Stationary Density Ratio

Updated 1 January 2026

Stationary density ratio is a metric that compares steady-state distributions, enabling reweighting and correction across various physical and statistical models.
It underpins applications in off-policy reinforcement learning, multiphase flow simulation, mass transport modeling, and impurity diagnostics in plasma systems.
Advanced algorithms leverage density ratio estimation to reduce bias and enhance convergence through techniques like marginalized importance sampling and variance reduction.

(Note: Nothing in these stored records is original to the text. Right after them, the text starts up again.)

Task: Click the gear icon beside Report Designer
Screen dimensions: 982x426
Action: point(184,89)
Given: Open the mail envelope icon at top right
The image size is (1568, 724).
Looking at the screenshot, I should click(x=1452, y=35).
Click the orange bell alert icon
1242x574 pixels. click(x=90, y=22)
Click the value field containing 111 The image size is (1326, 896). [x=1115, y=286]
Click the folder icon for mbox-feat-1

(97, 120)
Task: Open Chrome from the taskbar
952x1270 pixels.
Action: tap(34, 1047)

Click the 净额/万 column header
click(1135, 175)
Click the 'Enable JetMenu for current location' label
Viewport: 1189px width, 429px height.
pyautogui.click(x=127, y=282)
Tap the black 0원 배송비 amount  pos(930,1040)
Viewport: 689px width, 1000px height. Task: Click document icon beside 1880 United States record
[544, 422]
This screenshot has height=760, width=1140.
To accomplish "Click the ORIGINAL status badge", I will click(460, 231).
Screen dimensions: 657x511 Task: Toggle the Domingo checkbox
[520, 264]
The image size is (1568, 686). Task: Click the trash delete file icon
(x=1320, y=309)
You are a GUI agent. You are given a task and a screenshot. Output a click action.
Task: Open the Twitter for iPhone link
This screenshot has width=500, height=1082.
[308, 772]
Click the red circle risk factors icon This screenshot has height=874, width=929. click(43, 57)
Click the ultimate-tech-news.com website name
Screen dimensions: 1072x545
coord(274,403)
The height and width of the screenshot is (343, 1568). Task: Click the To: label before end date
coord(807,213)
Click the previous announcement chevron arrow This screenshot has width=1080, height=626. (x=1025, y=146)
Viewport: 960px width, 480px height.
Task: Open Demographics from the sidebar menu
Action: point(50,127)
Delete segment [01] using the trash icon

A stationary density ratio quantifies the relative prevalence of a physical or statistical quantity between two reference distributions, regimes, or boundary locations under time-invariant (steady-state) conditions. Its concrete definitions and operational roles differ substantially depending on the context: reinforcement learning (density ratio correction), multiphase flow models (liquid-vapor coexistence), mass transport in inhomogeneous media, and stationary profile diagnostics in plasma turbulence. Across domains, stationary density ratio constructs serve to reweight, normalize, or contrast density values associated with steady-state distributions.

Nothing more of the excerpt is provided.